Liberal senator and committee chair Senator Hollie Hughes, whose 10-year-old son Fred has autism, said the inquiry would be the first of its kind. And the NDIS will be in sharp focus during the inquiry which Senator Hughes said will examine whether the scheme is funding best-practice programs. She also wants the inquiry to help put the spotlight on the valuable contribution people with autism can make to society.
The announcement of a Parliamentary inquiry into autism is a welcome step in the right direction, Autism Awareness Australia CEO, Nicole Rogerson told F2L. “Autism is such a complex condition and the wide spectrum makes it very difficult to make policies and plans a ‘one size fits all’. Here is hoping the inquiry can uncover some issues and make actionable recommendations to the NDIS, education and health departments across the country.”

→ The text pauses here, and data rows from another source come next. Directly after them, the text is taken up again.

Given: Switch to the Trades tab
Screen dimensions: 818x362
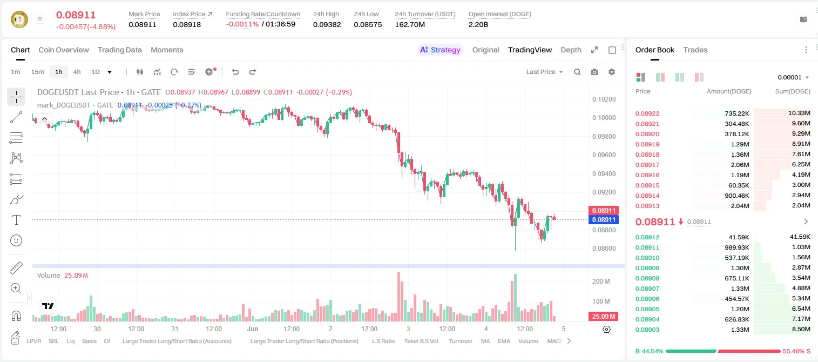Looking at the screenshot, I should click(x=695, y=50).
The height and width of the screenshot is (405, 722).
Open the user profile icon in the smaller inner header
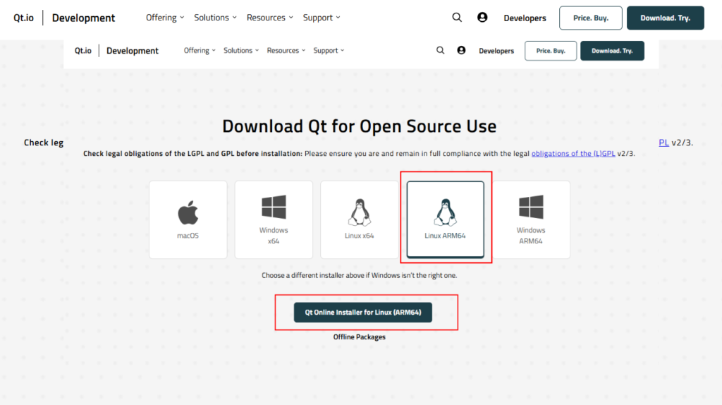[461, 51]
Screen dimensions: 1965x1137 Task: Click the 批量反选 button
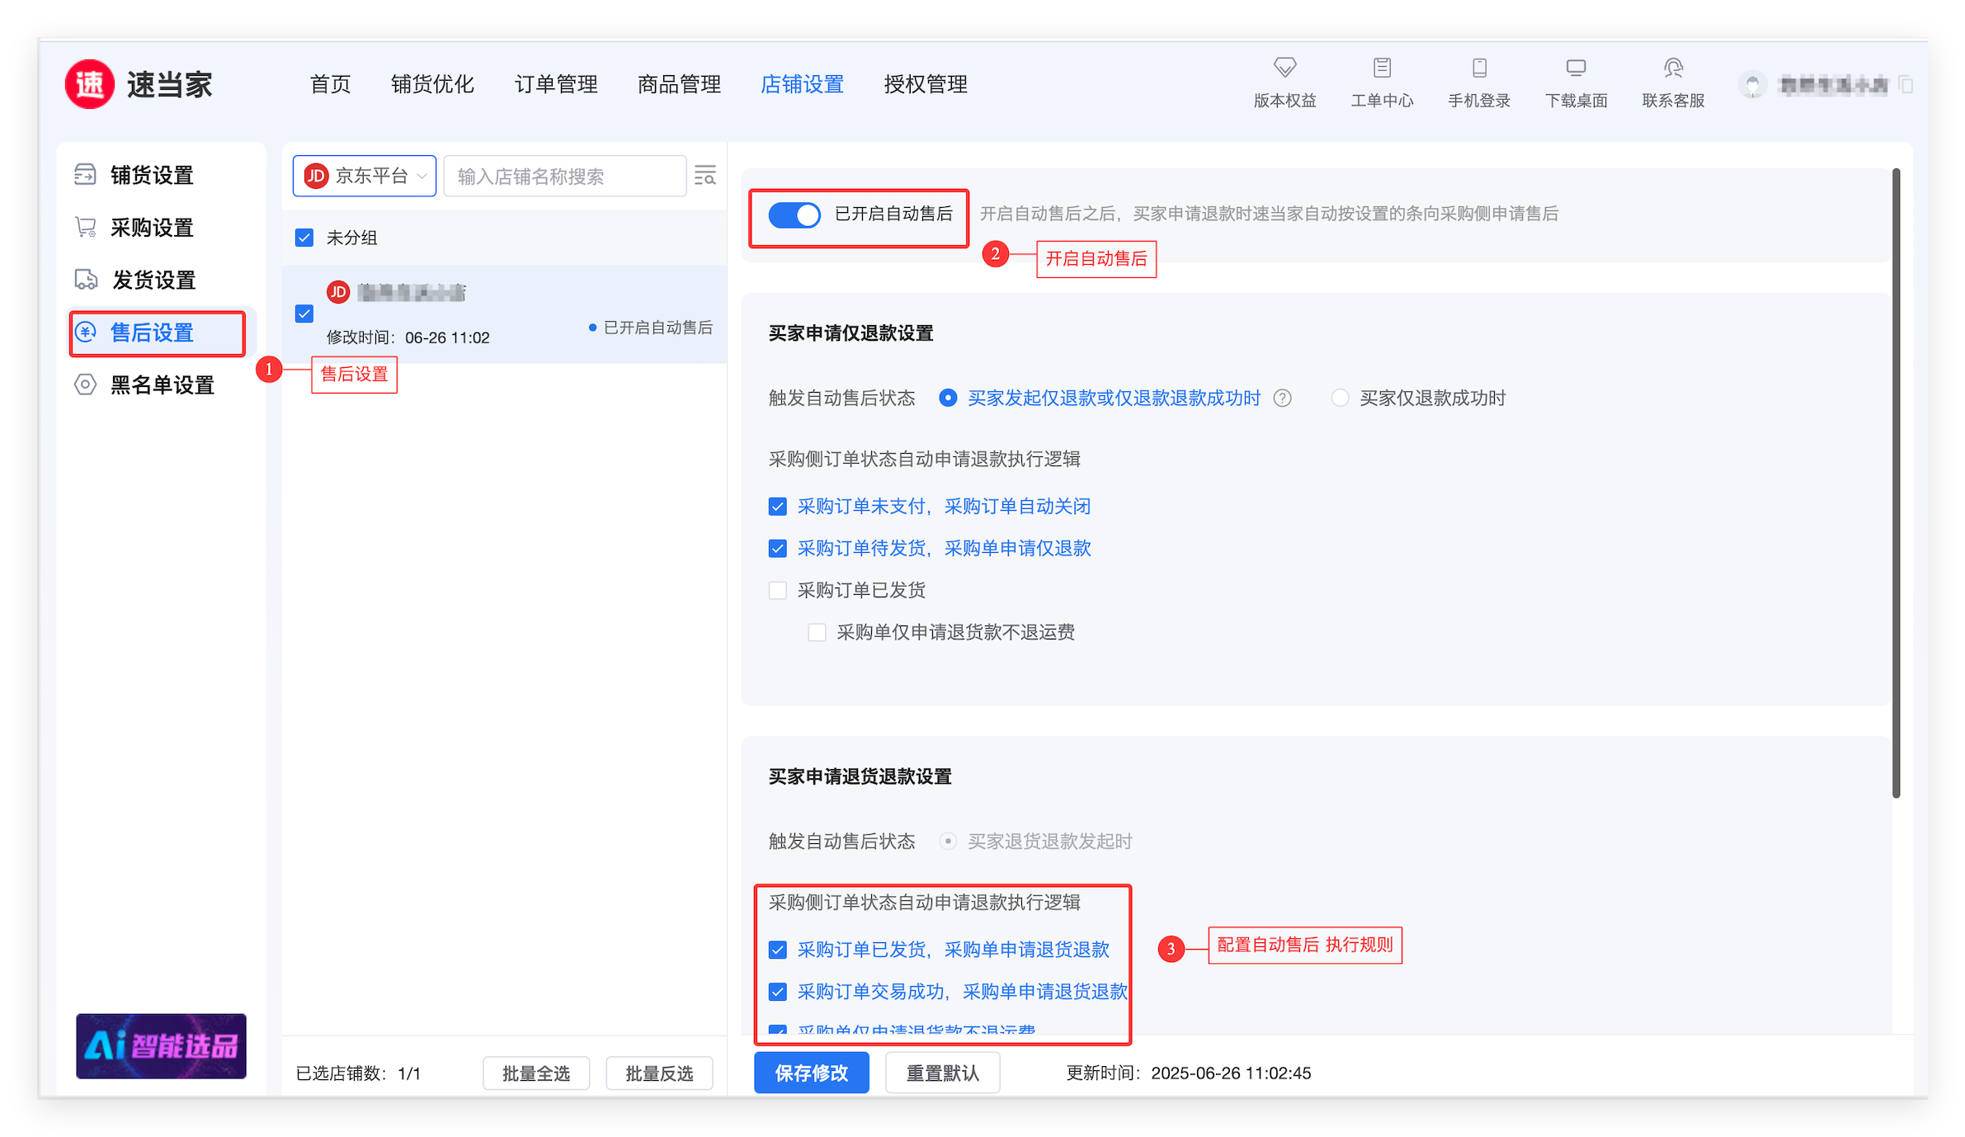point(659,1073)
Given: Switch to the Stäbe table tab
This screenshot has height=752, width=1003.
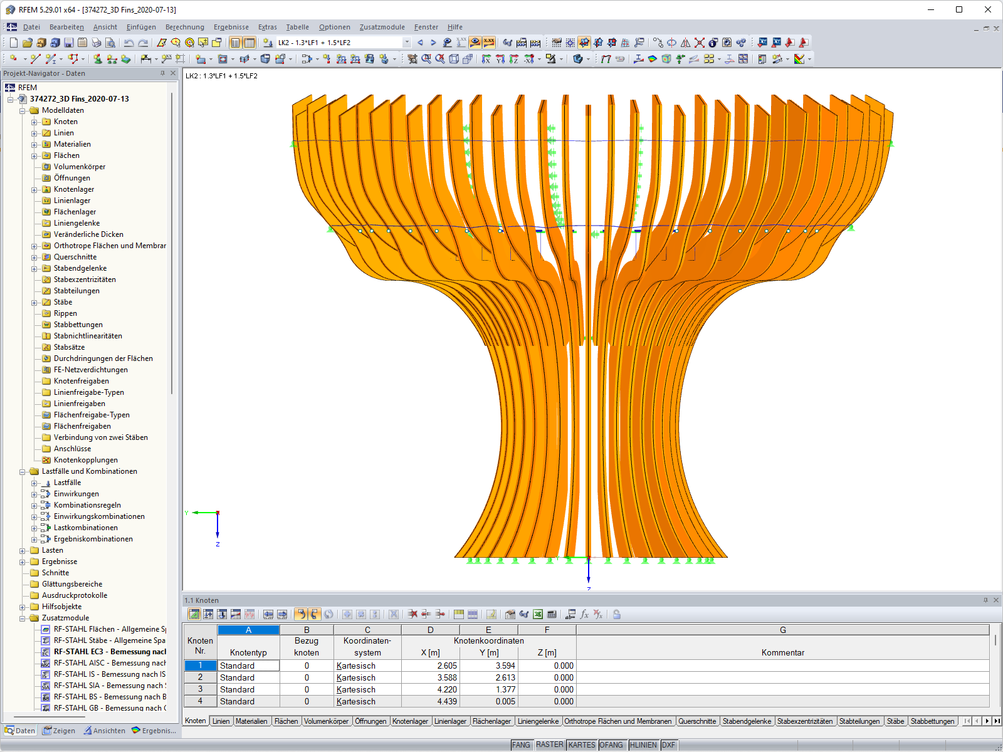Looking at the screenshot, I should (895, 721).
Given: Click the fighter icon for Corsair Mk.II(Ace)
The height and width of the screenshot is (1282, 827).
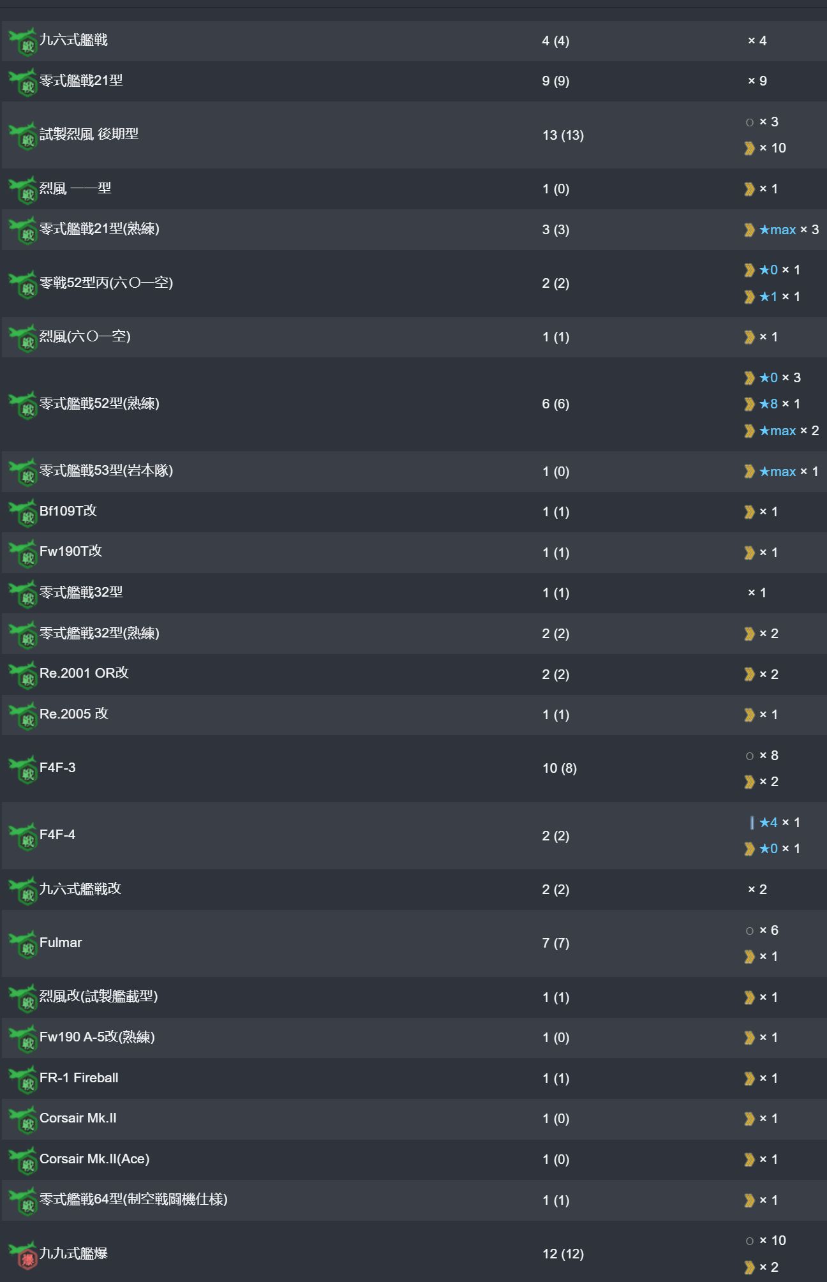Looking at the screenshot, I should [x=23, y=1160].
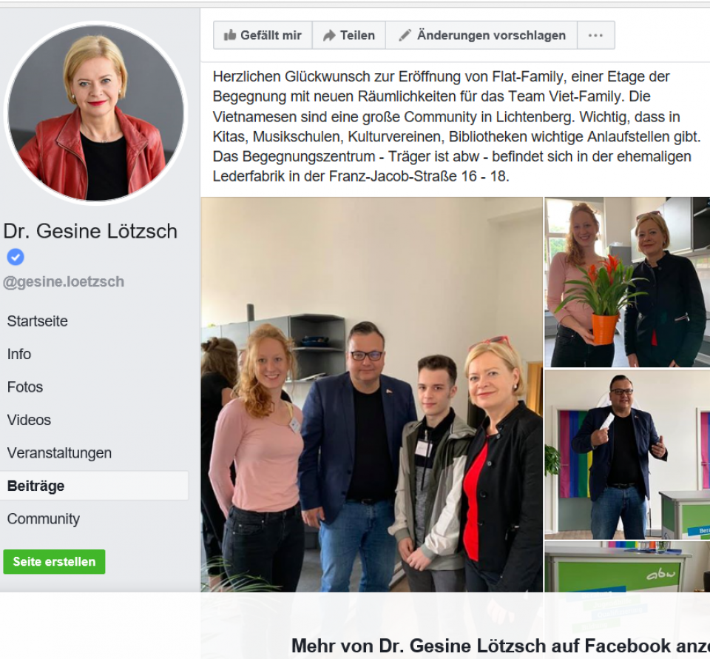
Task: Click the share arrow icon beside Teilen
Action: pyautogui.click(x=329, y=36)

The select committee will examine diagnosis of autism including the under-representation of females in autism data and gender bias in assessment and support services as well as the need for a national strategy. Funding of autism research, social inclusion of people with autism and advocacy are also included in the terms of the inquiry.
“With autism, it’s not really health but you’re diagnosed by a health practitioner. You can fall between some cracks so helping to bridge that will be important,” the senator said.
Greens senator and disability advocate Jordon Steele-John will be on the cross-party committee which has the backing of Labor, independent Jacqui Lambie and the Centre Alliance.
The committee is due to present its final report in early 2021.